DIRECTIONS FOR THIS TASK >>
Copy the lines of the records below word for word, starting at the line that contains "This screenshot has width=1492, height=941." and ending at the line that contains "(x=196, y=284)".

Records for locating displayed items:
-- BEGIN --
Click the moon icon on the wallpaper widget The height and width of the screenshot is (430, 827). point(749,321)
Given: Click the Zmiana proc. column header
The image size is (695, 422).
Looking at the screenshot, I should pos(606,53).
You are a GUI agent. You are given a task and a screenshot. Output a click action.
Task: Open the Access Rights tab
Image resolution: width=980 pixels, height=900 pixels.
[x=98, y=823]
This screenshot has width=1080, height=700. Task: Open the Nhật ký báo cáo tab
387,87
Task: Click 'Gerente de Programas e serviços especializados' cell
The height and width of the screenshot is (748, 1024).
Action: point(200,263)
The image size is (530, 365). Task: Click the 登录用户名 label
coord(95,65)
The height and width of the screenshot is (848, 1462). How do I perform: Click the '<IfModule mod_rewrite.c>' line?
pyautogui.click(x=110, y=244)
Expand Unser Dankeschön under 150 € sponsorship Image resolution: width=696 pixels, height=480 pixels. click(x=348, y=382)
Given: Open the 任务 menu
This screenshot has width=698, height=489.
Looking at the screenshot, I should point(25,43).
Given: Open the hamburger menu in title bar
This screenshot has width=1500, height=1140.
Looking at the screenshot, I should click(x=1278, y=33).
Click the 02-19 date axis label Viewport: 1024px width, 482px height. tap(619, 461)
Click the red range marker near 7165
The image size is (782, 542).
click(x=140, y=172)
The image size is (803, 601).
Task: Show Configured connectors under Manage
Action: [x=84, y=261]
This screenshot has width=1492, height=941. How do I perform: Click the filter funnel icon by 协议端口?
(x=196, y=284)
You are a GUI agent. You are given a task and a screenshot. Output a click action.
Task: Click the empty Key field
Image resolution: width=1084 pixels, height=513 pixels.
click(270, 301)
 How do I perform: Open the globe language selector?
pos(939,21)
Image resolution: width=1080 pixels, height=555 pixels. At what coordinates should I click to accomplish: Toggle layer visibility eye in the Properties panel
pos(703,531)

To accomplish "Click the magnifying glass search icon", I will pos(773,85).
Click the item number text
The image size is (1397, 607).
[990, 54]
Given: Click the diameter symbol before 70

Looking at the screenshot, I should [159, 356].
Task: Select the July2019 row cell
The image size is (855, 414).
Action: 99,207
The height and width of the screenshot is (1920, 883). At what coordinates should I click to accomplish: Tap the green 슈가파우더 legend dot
-- END --
COMPLETED TASK >>
This screenshot has width=1492, height=941. How do I perform: Click the filter funnel icon by 协议端口?
(x=196, y=284)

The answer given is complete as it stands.